The great thing about the Heritage Open Days is that you can sometimes get to see the places… that you can’t otherwise easily sneak into for a look round yourself. And Chatterley Whitfield Colliery for me is definitely one of those places.

I say ‘a look around’ but in today’s over cautious and litigious society it’s strictly by appointment, no access to most buildings and stand behind the red and white tape please, while distant and sinister looking observers from Stoke City Council monitor the proceedings in their hi-vis tabards to make sure nobody does anything they shouldn’t. I was expecting something along these lines, but I’ve been trying to get a look round here for a while and I wasn’t going to miss the opportunity now.
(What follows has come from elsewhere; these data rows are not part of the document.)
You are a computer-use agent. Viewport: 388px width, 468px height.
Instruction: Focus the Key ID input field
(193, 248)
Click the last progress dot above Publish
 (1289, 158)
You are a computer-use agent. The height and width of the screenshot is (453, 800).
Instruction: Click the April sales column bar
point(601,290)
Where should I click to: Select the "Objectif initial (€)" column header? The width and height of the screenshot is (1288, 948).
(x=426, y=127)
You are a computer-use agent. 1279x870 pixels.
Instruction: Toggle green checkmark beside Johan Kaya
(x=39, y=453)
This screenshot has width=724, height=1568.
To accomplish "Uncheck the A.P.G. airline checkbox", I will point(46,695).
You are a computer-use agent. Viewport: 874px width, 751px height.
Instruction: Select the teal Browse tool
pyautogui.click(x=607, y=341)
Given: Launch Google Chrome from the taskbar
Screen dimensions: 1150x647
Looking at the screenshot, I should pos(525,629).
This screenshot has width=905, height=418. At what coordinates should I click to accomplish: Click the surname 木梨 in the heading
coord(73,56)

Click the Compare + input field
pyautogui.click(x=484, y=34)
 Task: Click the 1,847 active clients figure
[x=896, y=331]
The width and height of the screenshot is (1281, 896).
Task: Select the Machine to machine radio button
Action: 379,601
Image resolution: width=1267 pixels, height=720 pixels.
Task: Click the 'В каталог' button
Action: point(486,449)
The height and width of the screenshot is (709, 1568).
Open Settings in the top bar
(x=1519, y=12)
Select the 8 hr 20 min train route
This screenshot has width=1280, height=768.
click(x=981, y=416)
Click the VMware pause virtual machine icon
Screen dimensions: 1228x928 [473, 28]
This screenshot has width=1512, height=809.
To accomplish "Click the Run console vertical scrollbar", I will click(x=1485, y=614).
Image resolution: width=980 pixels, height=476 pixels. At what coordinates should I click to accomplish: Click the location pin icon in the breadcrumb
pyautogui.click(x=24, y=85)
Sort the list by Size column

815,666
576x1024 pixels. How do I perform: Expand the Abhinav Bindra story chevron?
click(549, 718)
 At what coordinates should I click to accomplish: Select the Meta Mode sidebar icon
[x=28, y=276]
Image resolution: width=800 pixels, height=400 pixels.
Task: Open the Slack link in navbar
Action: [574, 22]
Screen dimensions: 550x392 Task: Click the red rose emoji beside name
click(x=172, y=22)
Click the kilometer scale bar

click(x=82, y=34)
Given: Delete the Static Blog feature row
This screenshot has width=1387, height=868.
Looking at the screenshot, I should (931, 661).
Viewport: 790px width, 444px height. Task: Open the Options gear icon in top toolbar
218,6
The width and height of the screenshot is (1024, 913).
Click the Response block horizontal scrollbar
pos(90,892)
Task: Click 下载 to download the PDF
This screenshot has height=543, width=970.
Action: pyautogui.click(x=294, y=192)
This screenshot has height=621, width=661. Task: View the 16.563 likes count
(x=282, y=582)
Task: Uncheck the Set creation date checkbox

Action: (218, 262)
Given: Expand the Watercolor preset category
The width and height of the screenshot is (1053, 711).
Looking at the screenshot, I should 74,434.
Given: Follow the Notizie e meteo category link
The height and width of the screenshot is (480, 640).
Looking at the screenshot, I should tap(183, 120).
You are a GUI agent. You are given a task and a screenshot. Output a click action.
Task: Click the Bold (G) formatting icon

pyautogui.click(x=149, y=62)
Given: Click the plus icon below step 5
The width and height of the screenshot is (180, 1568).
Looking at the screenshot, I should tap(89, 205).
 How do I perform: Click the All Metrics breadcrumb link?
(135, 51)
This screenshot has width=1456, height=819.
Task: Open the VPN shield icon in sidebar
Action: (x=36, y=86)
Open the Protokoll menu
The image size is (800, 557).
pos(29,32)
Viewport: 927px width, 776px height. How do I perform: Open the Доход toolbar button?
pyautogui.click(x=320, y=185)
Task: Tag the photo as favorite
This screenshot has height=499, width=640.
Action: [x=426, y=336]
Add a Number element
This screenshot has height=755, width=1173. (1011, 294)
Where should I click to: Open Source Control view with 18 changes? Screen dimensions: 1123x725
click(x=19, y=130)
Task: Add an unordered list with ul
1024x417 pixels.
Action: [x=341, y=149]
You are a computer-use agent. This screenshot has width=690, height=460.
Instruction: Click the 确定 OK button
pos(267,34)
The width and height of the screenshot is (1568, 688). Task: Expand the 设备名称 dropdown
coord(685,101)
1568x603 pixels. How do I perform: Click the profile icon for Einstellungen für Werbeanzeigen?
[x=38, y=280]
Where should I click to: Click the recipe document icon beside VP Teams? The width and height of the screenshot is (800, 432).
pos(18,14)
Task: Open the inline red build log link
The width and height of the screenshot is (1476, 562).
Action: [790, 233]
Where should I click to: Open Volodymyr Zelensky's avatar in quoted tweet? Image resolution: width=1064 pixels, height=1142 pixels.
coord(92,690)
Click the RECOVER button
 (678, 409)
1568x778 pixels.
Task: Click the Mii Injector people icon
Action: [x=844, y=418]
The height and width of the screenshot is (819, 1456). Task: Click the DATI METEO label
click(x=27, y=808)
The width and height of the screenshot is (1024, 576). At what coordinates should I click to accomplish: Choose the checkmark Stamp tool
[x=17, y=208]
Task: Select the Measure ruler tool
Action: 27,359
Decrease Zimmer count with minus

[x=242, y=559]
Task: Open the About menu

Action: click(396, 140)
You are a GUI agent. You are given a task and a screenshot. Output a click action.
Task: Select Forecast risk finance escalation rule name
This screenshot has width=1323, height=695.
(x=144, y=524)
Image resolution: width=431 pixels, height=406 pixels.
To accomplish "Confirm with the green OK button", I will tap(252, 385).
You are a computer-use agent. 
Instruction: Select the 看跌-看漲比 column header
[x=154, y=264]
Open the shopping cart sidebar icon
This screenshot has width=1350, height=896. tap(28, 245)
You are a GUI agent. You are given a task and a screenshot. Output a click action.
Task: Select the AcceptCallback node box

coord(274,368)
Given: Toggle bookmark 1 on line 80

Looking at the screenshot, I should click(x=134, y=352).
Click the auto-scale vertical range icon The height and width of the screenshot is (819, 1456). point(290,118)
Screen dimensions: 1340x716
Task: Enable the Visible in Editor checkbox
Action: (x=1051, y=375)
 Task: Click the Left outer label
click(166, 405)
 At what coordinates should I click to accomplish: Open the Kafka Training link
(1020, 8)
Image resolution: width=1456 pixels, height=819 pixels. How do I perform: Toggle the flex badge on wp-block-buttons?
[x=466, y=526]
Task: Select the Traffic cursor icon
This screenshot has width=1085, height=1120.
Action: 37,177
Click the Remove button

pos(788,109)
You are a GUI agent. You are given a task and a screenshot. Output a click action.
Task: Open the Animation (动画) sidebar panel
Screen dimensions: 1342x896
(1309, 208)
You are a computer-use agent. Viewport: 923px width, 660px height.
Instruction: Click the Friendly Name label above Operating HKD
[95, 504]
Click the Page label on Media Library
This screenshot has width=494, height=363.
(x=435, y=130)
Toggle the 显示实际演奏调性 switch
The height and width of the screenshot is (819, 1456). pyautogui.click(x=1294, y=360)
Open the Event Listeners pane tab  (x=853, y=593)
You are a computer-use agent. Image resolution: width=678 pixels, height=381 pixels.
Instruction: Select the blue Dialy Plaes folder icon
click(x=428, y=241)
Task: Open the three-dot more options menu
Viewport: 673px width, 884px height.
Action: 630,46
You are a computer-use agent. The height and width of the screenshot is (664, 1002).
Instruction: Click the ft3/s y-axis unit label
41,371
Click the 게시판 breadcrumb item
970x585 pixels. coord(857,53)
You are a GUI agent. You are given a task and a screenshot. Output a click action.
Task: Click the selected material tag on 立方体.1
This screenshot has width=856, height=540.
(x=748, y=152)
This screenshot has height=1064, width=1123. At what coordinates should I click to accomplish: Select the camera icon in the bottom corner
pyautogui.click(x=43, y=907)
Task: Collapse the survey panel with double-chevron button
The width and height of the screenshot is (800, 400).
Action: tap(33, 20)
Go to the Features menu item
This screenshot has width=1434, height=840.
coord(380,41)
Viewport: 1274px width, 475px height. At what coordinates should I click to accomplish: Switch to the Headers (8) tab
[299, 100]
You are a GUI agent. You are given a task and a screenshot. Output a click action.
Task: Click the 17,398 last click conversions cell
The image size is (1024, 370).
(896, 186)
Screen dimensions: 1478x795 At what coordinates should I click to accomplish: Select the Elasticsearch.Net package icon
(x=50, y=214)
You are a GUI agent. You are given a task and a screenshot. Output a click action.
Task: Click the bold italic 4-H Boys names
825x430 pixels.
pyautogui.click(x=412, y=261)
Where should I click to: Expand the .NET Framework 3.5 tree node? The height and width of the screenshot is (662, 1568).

Having made sure I was online the minute the tickets for this year’s event went on sale last month, with a place secured I made the 90 minute journey to take a look at this important slice of industrial heritage nestling in the Staffordshire landscape. On arrival I was greeted by the Friends of Chatterley Whitfield, a decent and varied bunch of people with much enthusiasm and commitment to saving this vast site. Even they haven’t seen inside most of the buildings which are now deemed too dangerous, either owing to the deteriorating structures or the pigeon infestations. Much talk was made of the urban explorers that had had recently scaled fences and dodged cameras to produce a catalogue of interior photographs that they were so pleased with they had them on a slideshow at the end. I smiled to myself as a sometime explorer and fringe member of that community that the covert efforts of people often branded ‘reckless’ was so gratefully received. This particular site was beyond my capabilities though so I enjoyed the walk round as best I could knowing I’d already seen as much as I was going to see of what lay behind the closed doors…

For the bargain price of £5 per year I’d have joined the ranks of the Friends if it wasn’t so far away, though you get the feeling that any membership fees they can collect would barely pay their insurance premium before any restoration work was considered. The Colliery is in a bad way, and looking at the skeletal structures, broken windows and corroding brickwork you soon realise that in this case, keeping visitors out isn’t so much of an overreaction as first thought. You could easily spend a million simply clearing the overgrown site and stabilising what’s there, and there are almost as many trees growing on the walls and roofs as there are on the ground. It’s becoming a pressing issue: You really get the sense that parts of this extraordinary site could soon be lost forever.

Whitfield closed in 1978 and became a mining museum soon after, eventually closing in that capacity in 1993 when the council pulled the plug over an apparent £9,000 funding gap. Assessing the multi-million pound cost of restoration now makes that decision seem like a knee-jerk overreaction by the accounts team at best or scandalous heritage mismanagement at worst.

In truth, the most viable plan for the site now would be to allow an enabling development to build up the site, forcing restoration and repurposing of the remaining structures at the same time. Students from Sheffield University had worked on just such proposals and these too were on show in the exhibition at the end. They look good, but it’s unlikely that anything will happen soon. And you can let all the black horses from Lloyds run about the structures you like for their impressive banking adverts but it would be one hell of a mountain climbed that would raise enough money to restore it as a museum piece.

I spent a few hours there and could easily have spent more, but I had another site to visit…

At the other end of Stoke is Middleport Pottery, current host to the transient Weeping Window art installation, the poppies now reaching the end of their four year tour marking the centenary of the Great War and cascading from the top of the one remaining bottle kiln. This was next on my list, as I explained to one of the Friends as I left Whitfield. “You won’t be there long” he said.

And he was right.

In and out in ten minutes, but a nice thought provoking shot for the album.